Given task :: Update the part of the rows that opens with the line containing "Where should I" and closes with the line containing "Switch to kanban" by replacing "dropdown" with "drop-down list" and leaving everything else unchanged. Return only those lines.

Information provided ::

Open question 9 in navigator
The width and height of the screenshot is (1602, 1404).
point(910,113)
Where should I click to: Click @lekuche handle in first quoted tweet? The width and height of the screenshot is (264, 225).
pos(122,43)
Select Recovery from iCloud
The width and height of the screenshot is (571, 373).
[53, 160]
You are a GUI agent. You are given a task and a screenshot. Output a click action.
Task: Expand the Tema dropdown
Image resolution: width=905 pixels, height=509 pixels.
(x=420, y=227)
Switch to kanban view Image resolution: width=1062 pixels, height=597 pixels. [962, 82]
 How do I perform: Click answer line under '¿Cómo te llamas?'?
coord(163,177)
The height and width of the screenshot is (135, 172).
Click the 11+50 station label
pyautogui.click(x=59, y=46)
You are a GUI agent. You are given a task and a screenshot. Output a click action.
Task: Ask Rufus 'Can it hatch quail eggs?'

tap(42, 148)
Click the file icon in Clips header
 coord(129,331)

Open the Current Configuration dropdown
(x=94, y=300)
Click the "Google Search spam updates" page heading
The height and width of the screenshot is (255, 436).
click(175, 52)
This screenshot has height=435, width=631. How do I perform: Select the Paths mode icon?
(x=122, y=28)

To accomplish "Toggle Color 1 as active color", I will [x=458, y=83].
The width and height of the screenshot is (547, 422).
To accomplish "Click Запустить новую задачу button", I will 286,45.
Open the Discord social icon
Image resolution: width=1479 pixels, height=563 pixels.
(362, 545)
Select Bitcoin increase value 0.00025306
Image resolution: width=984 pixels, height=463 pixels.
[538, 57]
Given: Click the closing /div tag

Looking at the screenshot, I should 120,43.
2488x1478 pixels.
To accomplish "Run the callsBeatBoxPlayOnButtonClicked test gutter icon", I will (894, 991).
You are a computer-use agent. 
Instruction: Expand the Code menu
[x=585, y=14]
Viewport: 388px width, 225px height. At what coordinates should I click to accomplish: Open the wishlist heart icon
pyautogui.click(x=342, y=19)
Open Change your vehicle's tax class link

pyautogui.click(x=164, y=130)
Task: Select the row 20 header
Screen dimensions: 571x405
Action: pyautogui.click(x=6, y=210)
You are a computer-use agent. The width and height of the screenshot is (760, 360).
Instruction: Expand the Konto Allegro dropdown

Solution for this exercise ::
Where should I click to: Click @lekuche handle in first quoted tweet? The width and height of the screenshot is (264, 225).
pos(122,43)
Select Recovery from iCloud
The width and height of the screenshot is (571, 373).
[53, 160]
You are a GUI agent. You are given a task and a screenshot. Output a click action.
Task: Expand the Tema drop-down list
Image resolution: width=905 pixels, height=509 pixels.
(x=420, y=227)
Switch to kanban view Image resolution: width=1062 pixels, height=597 pixels. [962, 82]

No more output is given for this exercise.